ROBERTO GERVASINI - 14/11/2014

4novembreNata nel 1894, figlia di contadini che sopravvivevano bene, diplomata maestra in collegio a Como perché a Varese le scuole magistrali ancora non c’erano, Giulia Gervasini è stata maestra elementare a Sant’Ambrogio di Varese per quarantadue anni.

Ogni anno, giusto il 4 novembre, tornano in mente le sue parole: “….ma che festa può esser questa per noi, del 4 novembre? Domenico vinto dalla febbre spagnola; Luigi disperso sul Carso; Angelo cieco per lo scoppio di una mina a ventidue anni, grande invalido di guerra”.

Erano i suoi fratelli.

Così, dopo un triste 4 novembre 2014, risuonano ancora più amare le parole della zia Giulia.

Triste per la giornata di pioggia; triste per la cerimonia ufficiale, senza discorsi, con gente che pareva esser presente per dovere d’ufficio e nessun sentimento; per qualche leggerezza di troppo nelle parole e nei gesti di chi stava dietro un tavolo piuttosto che in galleria al Teatro di Piazza della Repubblica.

Pennacchi, labari, fanfare: si son succeduti i soliti rituali ma è l’atmosfera che non piace e che riduce tutto a vuota cerimonia ripetitiva che ha perso significati perché in questo benedetto Paese si è forse smarrita la memoria e quindi la dimensione degli eventi e le tragedie infinite ad essi legate e che non son cessate, nel caso, col 4 novembre del 1918.

Il corteo dall’Arco Mera a Piazza della Repubblica si è trasformato in un fuggi fuggi sotto la pioggia, tra un portico e l’altro, con una corsetta a zig zag tra frettolosi automobilisti. Uno spettacolo indegno : non si poteva non andare col pensiero ai mesi di gelo nelle trincee, alle malattie, ai dolori di fanti gettati allo sbaraglio da generali dementi.

Se il corteo è stato questo, senza che nessuno avesse comandato un “ rompete le righe”, a teatro è accaduto di peggio.
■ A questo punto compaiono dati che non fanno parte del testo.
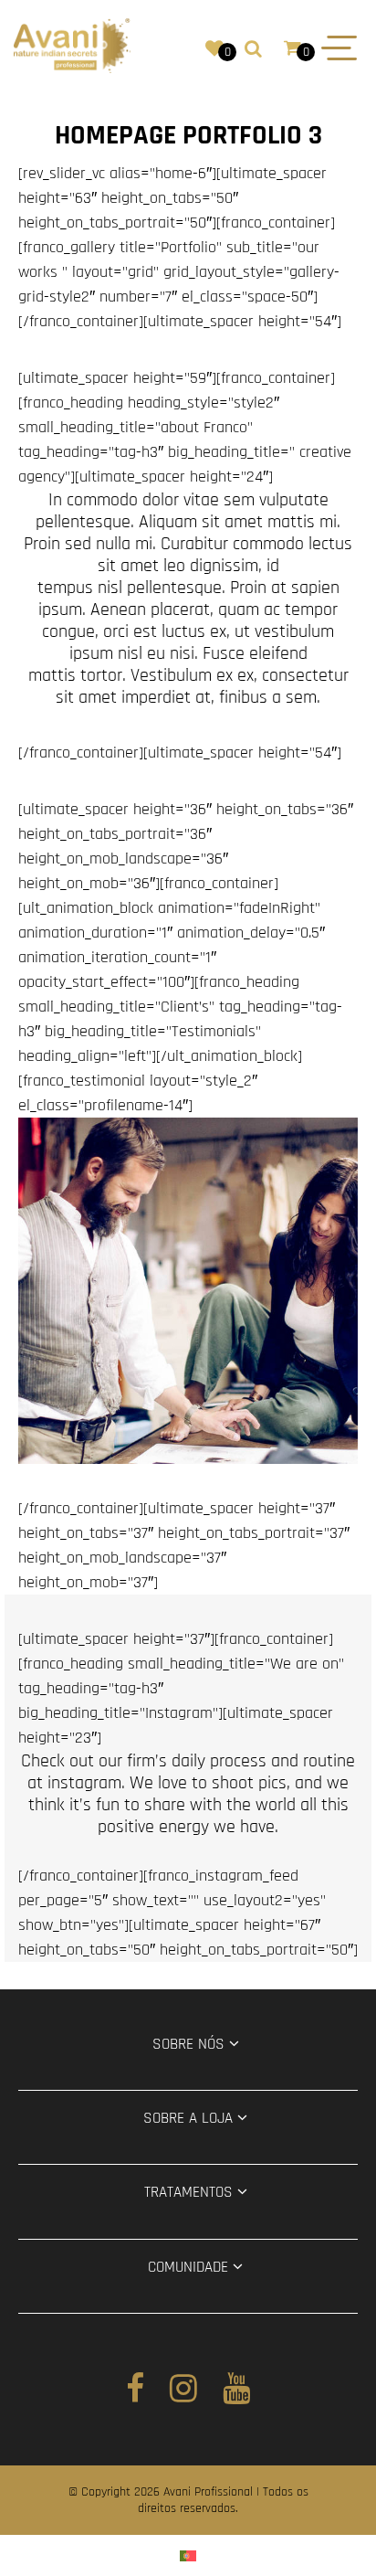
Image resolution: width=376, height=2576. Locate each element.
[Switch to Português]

Qualcuno, per altro stimato e benvoluto, ha avuto anche l’ardire di chiedere scusa ai ragazzi, oltre ottocento, chiamati giustamente a partecipare. Si è sentito il bisogno di chiedere a loro scusa per “averli disturbati”, coi loro insegnanti, sottratti all’attività didattica istituzionale. Esser presenti ed ascoltare non è forse lezione di vita, di storia, di atroce morte?

Ma chi ha chiesto scusa a Domenico, a Luigi, ad Angelo, ai seicentomila morti, ai due milioni di invalidi, alle vedove, ai figli, ai padri, alle madri? Vien voglia di urlare. No signori, a questi sbarbati che si inventano anche il battimano a ritmo cantando l’Inno di Mameli come se si cantasse la marcetta di Biancaneve e i sette nani o che stanno seduti a trafficare col cellulare, non possiamo porgere scuse. Meglio lasciare ‘sta gente a scuola, ignara, perché a diciotto anni si dovrebbe aver una pallida idea di dove si è, perché si sta in quel luogo, cosa sta accadendo, altrimenti si è già persi.
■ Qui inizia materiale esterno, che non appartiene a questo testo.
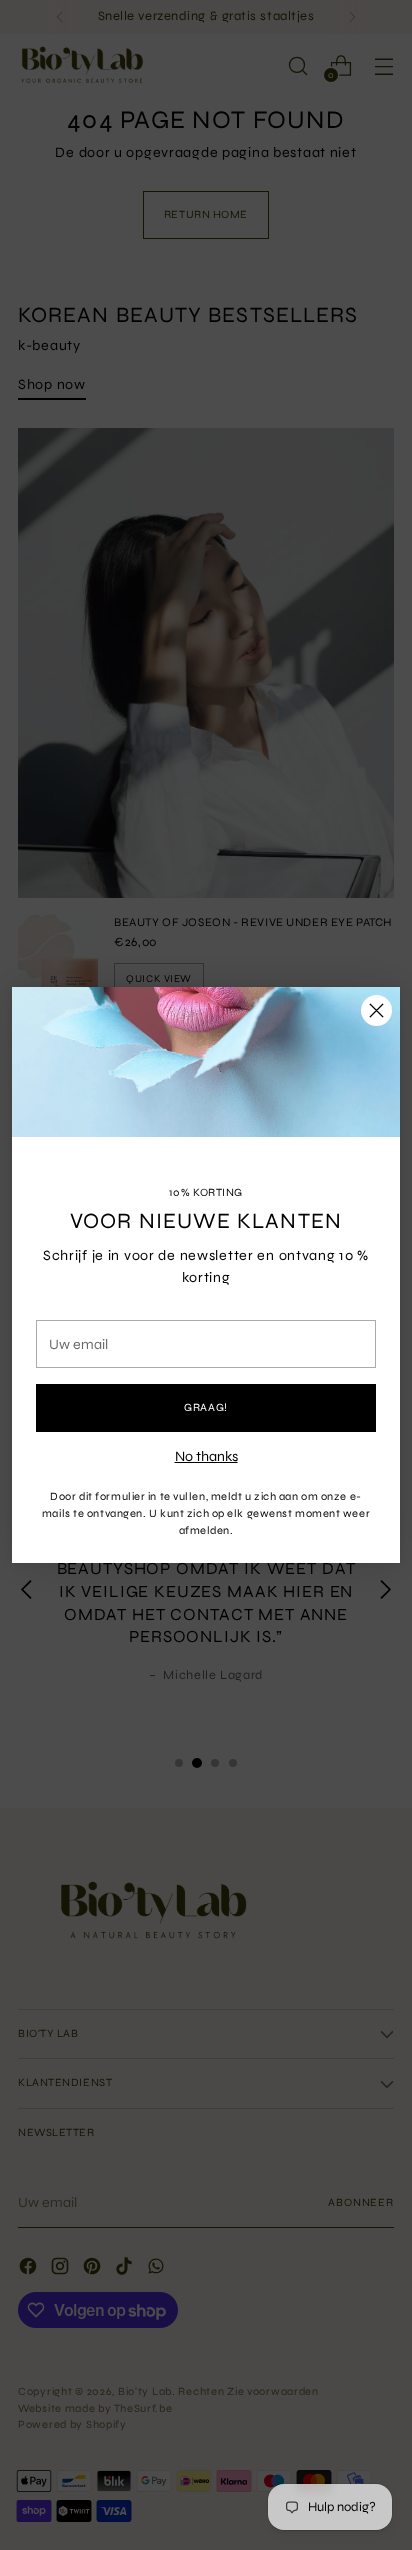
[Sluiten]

Noi di Varese per l’Italia 26 maggio 1859 alla fine ci siam guardati, ci siamo rialzati ed abbiamo abbandonato la cerimonia.
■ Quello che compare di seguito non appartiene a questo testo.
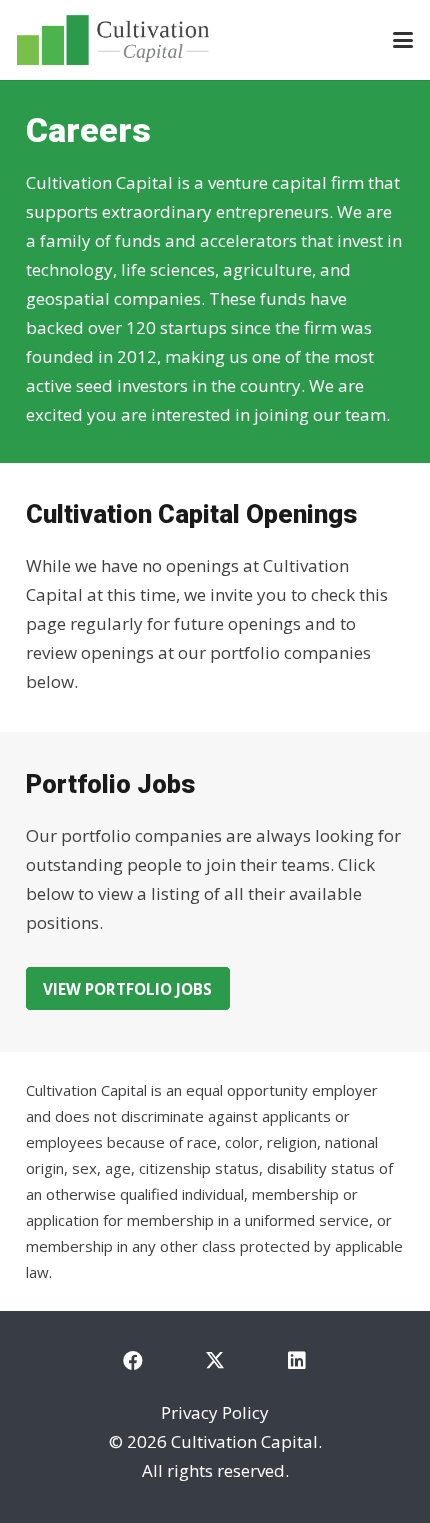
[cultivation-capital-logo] (113, 40)
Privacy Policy (215, 1412)
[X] (215, 1361)
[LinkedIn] (297, 1361)
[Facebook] (133, 1361)
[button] (402, 40)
Con la bandiera tricolore sulle spalle, avviati verso via Indipendenza, è arrivata la ciliegina sulla torta dell’infausta giornata. Il solito imbecille che col tricolore si pulirebbe le terga ha sentito il bisogno di fare una battuta spiritosa con l’amico fermo sulla porta del negozio di fronte.

 “ …. non sapevo che oggi giocava l’Italia, com’ è finita?”.

 “È finita con dieci milioni di morti, imbecille!” è stata la risposta.

 Lo spiritosone non ha avuto Domenico, Luigi ed Angelo al fronte. Che tristezza. Che povera gente.